** REQUIREMENT 1 **
Reproduce word for word the passage on meditation and stress below, everything from "Studies show why" down to "and drug addiction.".
** REQUIREMENT 2 **
Write the next part of the passage on why meditation relieves stress, starting after its last sentence.

** TEXT SECTION **
•••••

Studies show why meditation relieves stress

Numerous claims about the benefits of meditation have been advanced by its practitioners and advocates—from lowering blood pressure and controlling stress, to even reducing crime rates and drug addiction.

But many of these claims are based on hearsay and anecdotes, and are therefore not taken seriously by the academic and scientific communities.

Recently, there appears to be some scientific evidence that the so-called “mindfulness” meditation can really reduce and control bodily aches and pains.

Science News reported as early as January 2011 that studies done at the Massachusetts General Hospital showed that an eight-week mindfulness meditation program created “measurable changes in brain regions associated with memory, sense of self, empathy and stress.”

We are only recently beginning to understand why meditation produces such results. Previous studies found structural differences between brains of experienced meditators. Scientists found there was “a thickening of the cerebral cortex in areas associated with attention and emotional integration.”

•••••

** GIVEN ENTRIES **
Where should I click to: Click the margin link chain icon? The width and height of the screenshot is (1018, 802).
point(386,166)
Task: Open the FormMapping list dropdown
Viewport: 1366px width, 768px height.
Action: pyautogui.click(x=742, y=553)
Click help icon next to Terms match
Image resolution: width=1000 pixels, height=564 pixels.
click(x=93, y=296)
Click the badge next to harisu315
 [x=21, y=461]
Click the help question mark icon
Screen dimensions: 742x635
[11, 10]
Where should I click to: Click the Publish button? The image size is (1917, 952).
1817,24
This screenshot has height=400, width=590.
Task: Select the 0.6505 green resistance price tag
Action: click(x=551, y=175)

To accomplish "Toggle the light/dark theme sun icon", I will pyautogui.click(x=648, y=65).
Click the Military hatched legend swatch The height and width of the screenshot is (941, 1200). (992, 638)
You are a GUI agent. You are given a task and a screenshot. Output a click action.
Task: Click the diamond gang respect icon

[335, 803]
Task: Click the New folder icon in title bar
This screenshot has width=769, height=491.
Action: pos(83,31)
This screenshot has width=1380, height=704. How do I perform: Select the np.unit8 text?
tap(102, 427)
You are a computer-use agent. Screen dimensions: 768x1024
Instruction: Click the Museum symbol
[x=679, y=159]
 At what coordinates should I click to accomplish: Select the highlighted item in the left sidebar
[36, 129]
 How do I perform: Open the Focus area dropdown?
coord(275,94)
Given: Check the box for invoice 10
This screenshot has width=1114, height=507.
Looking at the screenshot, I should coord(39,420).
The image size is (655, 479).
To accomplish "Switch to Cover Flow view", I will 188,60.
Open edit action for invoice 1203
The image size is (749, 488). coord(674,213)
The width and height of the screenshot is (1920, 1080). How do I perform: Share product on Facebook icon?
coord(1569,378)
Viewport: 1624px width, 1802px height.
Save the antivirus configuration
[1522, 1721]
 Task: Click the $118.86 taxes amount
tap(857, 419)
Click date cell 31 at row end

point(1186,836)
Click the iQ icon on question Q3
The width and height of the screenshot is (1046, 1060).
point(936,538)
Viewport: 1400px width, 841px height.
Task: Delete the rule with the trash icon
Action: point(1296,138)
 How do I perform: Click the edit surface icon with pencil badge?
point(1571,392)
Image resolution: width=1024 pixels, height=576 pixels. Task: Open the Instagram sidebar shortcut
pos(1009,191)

•••••

** ANSWER AREA 1 **
Studies show why meditation relieves stress

Numerous claims about the benefits of meditation have been advanced by its practitioners and advocates—from lowering blood pressure and controlling stress, to even reducing crime rates and drug addiction.

** ANSWER AREA 2 **
Increased gray matter

How did they discover this? Magnetic resonance images were taken of the brain structure of 16 participants two weeks before and after they took part in the meditation program at University of Massachusetts Center for Mindfulness Meditation. A set of MR brain images was also taken of a control group of non-meditators over a similar time interval.

Results of the study? Researchers found “increased gray matter density in the hippocampus, known to be important for learning and memory, and in structures associated with self-awareness, composure and introspection.”

Participants also reported “reductions in stress which are connected with gray matter density in another area of the brain called the amygdala, which is known to play an important role in anxiety and stress.” None of these changes were seen in the control group.

But are these benefits and brain structural changes associated only with the so-called “mindfulness meditation?”

I don’t think so. Mindfulness simply means being present at the moment and focusing on what’s happening inside your mind without judgment, analysis or questioning. 

All types of meditation can be called mindfulness meditation. They are “transcendental,” meaning beyond the merely physical or material. A variation of meditation is called “centering” meditation. They are all the same, to my mind.

Meditation by any other name will still result in the same effects, as Shakespeare would have said.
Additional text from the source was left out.